Is there a good existing example to show a better way to avoid these
hard-coded constants that describe/define the file format?

> + if (hash_version != MIDX_HASH_VERSION) {
> + error(_("hash version %u does not match"), hash_version);
> + goto cleanup_fail;
> + }
> + m->hash_len = MIDX_HASH_LEN;
> +
> + m->num_chunks = *(m->data + 6);

By the way, this mixture of m->data[4] and *(m->data + 6) is even
worse.  You could do get_be32(&8[m->data]) if you want to irritate
readers even more ;-)

> + m->num_packs = get_be32(m->data + 8);
> +
> + return m;
> +
> +cleanup_fail:
> + FREE_AND_NULL(m);
> + FREE_AND_NULL(midx_name);
> + munmap(midx_map, midx_size);
> + close(fd);
> + return NULL;
> +}
> +


> diff --git a/t/t5319-multi-pack-index.sh b/t/t5319-multi-pack-index.sh
> index 8622a7cdce..0372704c96 100755
> --- a/t/t5319-multi-pack-index.sh
> +++ b/t/t5319-multi-pack-index.sh
> @@ -3,9 +3,19 @@
>  test_description='multi-pack-indexes'
>  . ./test-lib.sh
>  
> +midx_read_expect() {

"midx_read_expect () {", i.e.
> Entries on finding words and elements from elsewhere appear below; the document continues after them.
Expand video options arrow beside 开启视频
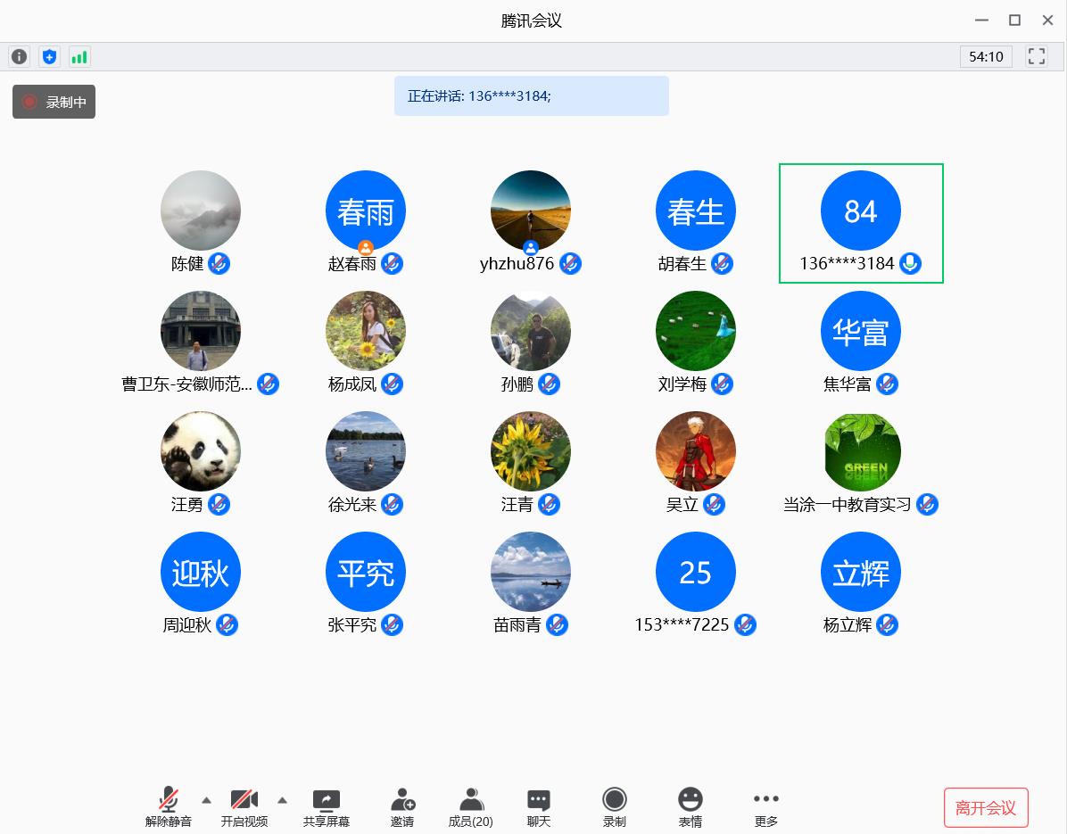Image resolution: width=1067 pixels, height=834 pixels. tap(282, 800)
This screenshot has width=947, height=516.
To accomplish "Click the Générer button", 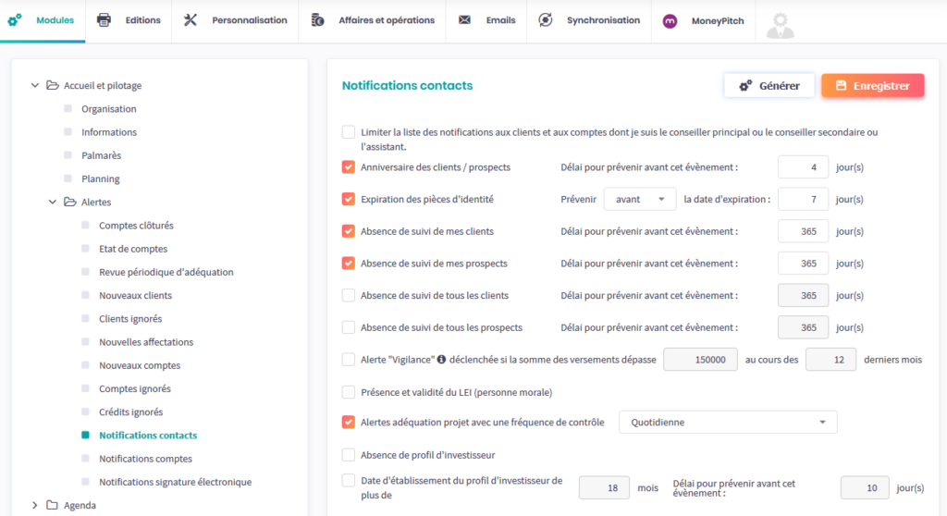I will pyautogui.click(x=769, y=86).
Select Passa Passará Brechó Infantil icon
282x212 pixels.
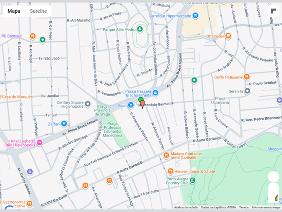155,93
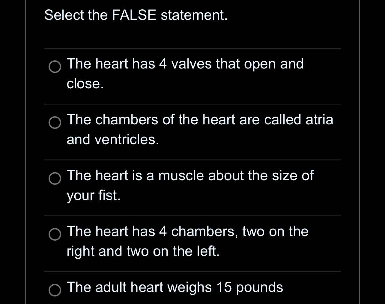The height and width of the screenshot is (304, 385).
Task: Select the radio button for the fist-size statement
Action: (x=55, y=179)
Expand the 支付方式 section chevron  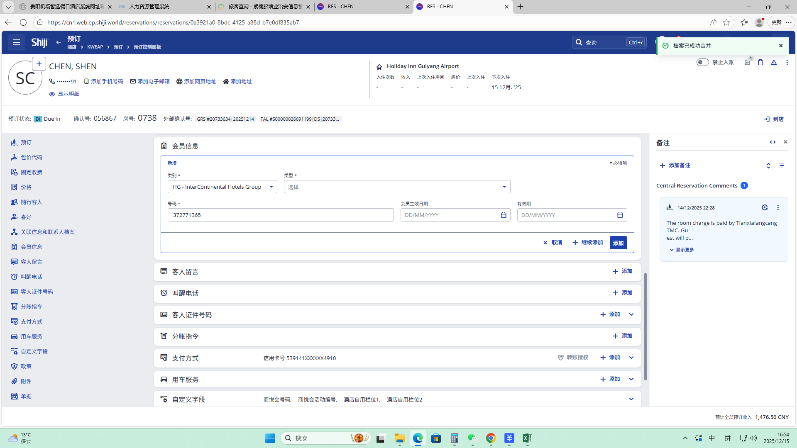[631, 358]
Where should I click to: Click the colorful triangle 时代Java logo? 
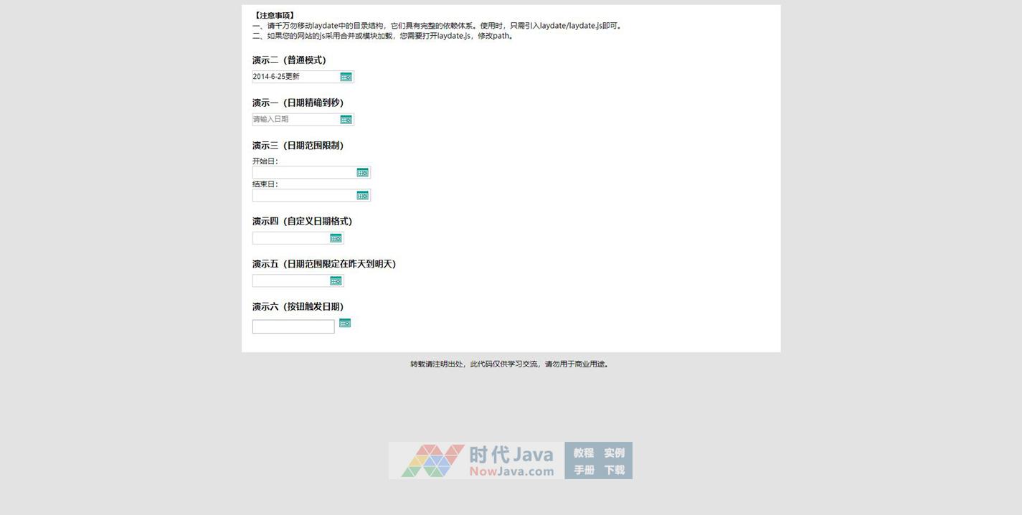[432, 460]
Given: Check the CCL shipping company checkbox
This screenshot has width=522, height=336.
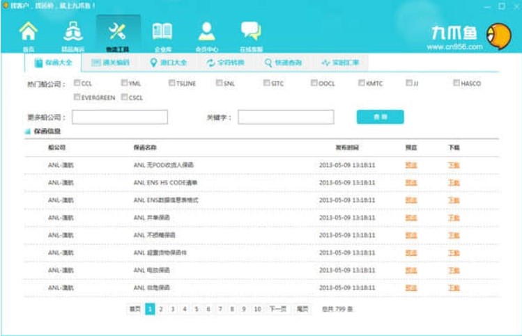Looking at the screenshot, I should click(77, 83).
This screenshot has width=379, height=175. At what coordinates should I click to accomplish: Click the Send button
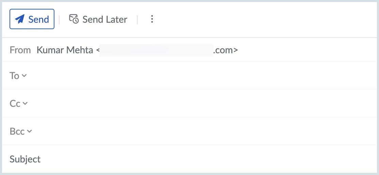pos(32,19)
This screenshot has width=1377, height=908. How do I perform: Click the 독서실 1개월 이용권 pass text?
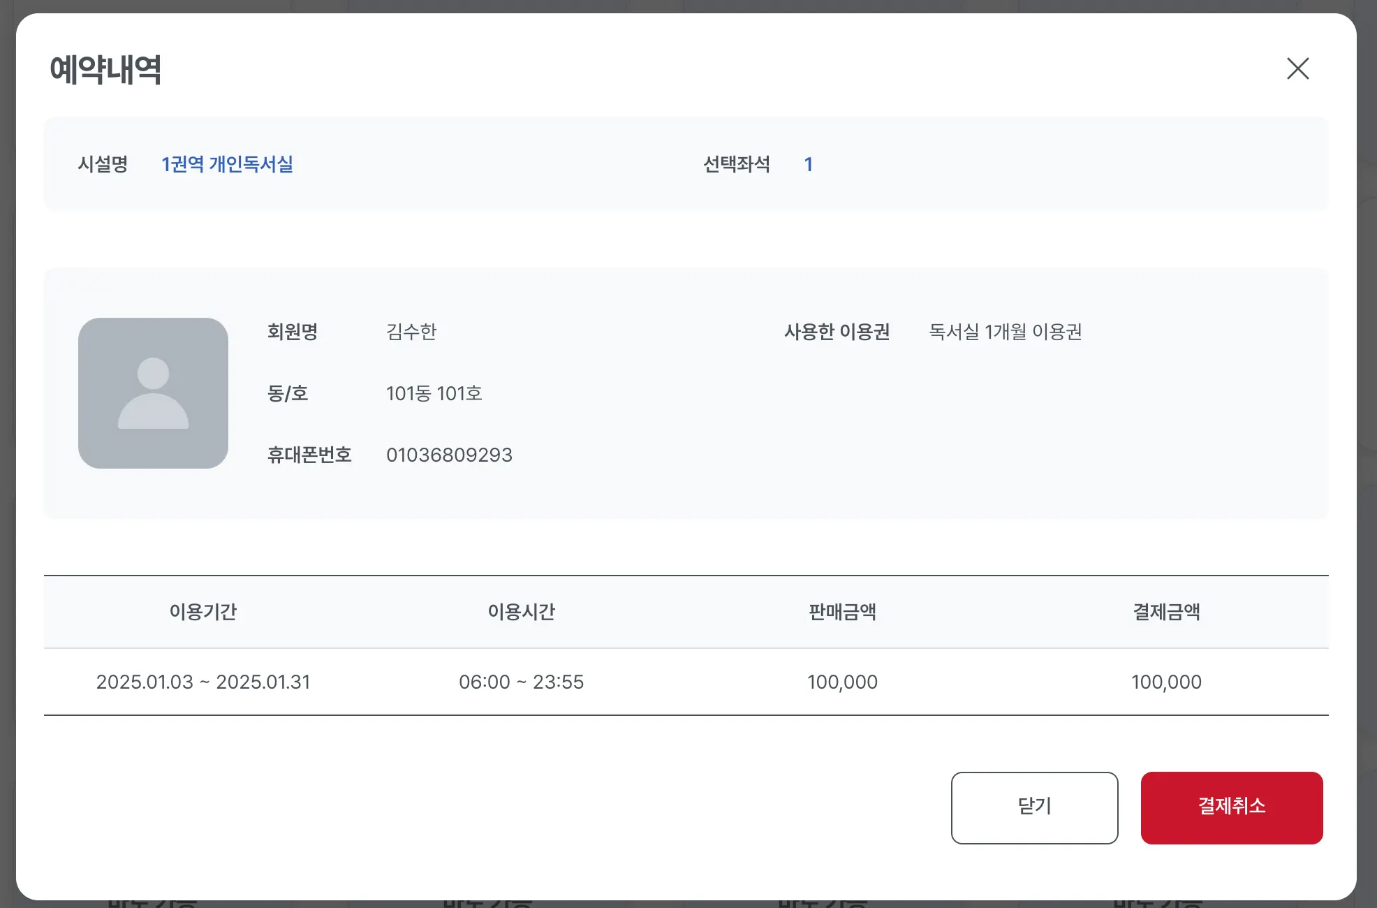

SP on both sides of (), please.

> + cat >expect <<- EOF

"<<-\EOF", i.e. make it easy for readers to spot that there is no
funny substitutions happening in the here-doc body.


> + header: 4d494458 1 0 0
> + object_dir: .
> + EOF
> + test-tool read-midx . >actual &&
> + test_cmp expect actual
> +}
> +
>  test_expect_success 'write midx with no packs' '
>   git multi-pack-index --object-dir=. write &&
> - test_path_is_file pack/multi-pack-index
> + test_path_is_file pack/multi-pack-index &&
> + midx_read_expect
>  '
>  
>  test_done